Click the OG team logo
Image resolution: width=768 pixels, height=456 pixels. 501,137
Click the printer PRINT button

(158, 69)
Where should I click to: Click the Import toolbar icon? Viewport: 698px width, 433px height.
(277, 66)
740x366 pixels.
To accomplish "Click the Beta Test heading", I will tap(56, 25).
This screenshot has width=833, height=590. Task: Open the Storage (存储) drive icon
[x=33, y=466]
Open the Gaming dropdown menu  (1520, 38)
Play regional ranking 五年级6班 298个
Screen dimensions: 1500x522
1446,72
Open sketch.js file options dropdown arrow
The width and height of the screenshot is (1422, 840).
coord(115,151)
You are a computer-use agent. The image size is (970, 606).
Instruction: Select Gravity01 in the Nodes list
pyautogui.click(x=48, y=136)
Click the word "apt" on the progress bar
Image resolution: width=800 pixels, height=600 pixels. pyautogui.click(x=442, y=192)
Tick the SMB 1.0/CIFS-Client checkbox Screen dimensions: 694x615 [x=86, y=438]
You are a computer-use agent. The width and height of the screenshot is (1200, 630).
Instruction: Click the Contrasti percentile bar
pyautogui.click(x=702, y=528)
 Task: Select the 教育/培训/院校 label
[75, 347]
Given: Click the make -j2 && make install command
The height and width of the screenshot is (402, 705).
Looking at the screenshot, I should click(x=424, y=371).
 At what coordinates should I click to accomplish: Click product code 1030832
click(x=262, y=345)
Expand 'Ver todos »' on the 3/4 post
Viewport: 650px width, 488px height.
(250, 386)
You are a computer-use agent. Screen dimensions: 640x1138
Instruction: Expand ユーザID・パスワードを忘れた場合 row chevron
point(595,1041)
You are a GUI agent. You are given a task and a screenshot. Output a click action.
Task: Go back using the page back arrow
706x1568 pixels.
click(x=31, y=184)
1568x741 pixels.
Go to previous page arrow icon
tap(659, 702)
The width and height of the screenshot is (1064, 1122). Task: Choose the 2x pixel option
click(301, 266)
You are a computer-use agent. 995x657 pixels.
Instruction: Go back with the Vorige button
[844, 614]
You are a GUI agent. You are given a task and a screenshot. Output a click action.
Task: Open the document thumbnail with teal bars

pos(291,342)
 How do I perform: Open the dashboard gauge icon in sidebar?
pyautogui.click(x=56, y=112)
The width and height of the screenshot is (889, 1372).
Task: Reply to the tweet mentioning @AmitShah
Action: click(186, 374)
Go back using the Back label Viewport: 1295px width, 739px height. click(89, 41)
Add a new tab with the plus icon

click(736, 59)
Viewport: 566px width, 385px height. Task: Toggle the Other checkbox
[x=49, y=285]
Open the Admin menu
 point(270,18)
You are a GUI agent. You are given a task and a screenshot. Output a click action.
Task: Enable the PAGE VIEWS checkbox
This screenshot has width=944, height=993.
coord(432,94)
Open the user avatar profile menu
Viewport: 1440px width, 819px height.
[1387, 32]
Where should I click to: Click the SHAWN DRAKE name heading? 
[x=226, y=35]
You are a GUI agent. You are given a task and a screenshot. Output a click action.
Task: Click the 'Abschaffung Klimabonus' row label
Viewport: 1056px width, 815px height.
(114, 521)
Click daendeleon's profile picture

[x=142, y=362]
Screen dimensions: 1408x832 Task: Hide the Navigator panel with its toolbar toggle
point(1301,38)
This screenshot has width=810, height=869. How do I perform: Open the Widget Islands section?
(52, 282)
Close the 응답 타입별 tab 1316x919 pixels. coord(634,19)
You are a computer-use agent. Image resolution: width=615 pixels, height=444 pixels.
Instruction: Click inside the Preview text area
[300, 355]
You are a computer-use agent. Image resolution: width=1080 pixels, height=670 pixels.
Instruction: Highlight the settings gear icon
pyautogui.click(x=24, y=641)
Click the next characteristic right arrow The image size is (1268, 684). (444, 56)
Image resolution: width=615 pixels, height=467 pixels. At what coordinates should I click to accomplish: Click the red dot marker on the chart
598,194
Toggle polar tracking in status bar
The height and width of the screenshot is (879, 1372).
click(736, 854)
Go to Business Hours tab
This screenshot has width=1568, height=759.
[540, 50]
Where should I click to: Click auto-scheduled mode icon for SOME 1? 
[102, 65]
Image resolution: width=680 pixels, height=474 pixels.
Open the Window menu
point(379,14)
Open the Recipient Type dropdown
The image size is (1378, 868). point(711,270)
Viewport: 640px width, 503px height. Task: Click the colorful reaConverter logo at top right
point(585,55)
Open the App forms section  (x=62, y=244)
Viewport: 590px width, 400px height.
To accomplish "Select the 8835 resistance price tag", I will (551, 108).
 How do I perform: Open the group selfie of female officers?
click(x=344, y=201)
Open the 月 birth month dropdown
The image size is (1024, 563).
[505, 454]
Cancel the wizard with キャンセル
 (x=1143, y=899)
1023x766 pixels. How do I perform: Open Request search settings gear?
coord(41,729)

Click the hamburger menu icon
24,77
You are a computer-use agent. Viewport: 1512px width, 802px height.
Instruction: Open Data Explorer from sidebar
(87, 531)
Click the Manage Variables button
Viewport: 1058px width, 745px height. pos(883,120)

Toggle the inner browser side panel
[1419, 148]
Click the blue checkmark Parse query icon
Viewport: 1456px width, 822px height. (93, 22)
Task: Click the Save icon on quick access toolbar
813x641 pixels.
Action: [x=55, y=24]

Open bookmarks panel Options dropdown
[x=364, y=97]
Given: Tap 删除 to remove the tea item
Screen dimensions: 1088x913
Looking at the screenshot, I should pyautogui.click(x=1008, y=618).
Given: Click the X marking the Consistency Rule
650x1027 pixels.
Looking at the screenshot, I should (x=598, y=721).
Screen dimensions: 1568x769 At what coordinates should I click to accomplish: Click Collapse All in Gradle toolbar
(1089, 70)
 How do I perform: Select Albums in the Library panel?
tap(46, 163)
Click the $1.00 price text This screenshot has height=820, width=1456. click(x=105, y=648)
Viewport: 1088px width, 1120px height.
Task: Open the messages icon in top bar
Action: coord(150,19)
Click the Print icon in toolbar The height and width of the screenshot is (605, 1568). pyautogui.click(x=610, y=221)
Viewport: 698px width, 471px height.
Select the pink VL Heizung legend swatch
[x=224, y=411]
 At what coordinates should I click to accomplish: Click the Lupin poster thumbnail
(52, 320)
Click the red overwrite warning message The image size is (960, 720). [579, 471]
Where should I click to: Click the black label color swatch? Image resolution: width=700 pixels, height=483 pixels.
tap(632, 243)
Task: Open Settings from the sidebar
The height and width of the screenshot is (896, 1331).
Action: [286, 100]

———

▶ **TASK BRIEF**
Count the lines of the data above that contain the string "coordinates", treating uppercase and lowercase letters as different, and give only the number.

▶ **REPLY**
4